Please give the data again in full, exactly as provided.

▸ **Information shown**
============================================================

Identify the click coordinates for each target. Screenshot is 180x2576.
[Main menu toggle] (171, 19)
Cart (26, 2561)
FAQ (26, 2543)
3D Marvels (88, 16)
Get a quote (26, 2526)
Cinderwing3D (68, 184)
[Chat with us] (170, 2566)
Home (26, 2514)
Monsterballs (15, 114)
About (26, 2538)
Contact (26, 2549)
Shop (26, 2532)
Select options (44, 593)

============================================================

▸ **Response area**
Identify the click coordinates for each target. Screenshot is 180x2576.
[Main menu toggle] (171, 19)
Cart (26, 2561)
FAQ (26, 2543)
3D Marvels (88, 16)
Get a quote (26, 2526)
Cinderwing3D (68, 184)
[Chat with us] (170, 2566)
Home (26, 2514)
Monsterballs (15, 114)
About (26, 2538)
Contact (26, 2549)
Shop (26, 2532)
Select options (44, 593)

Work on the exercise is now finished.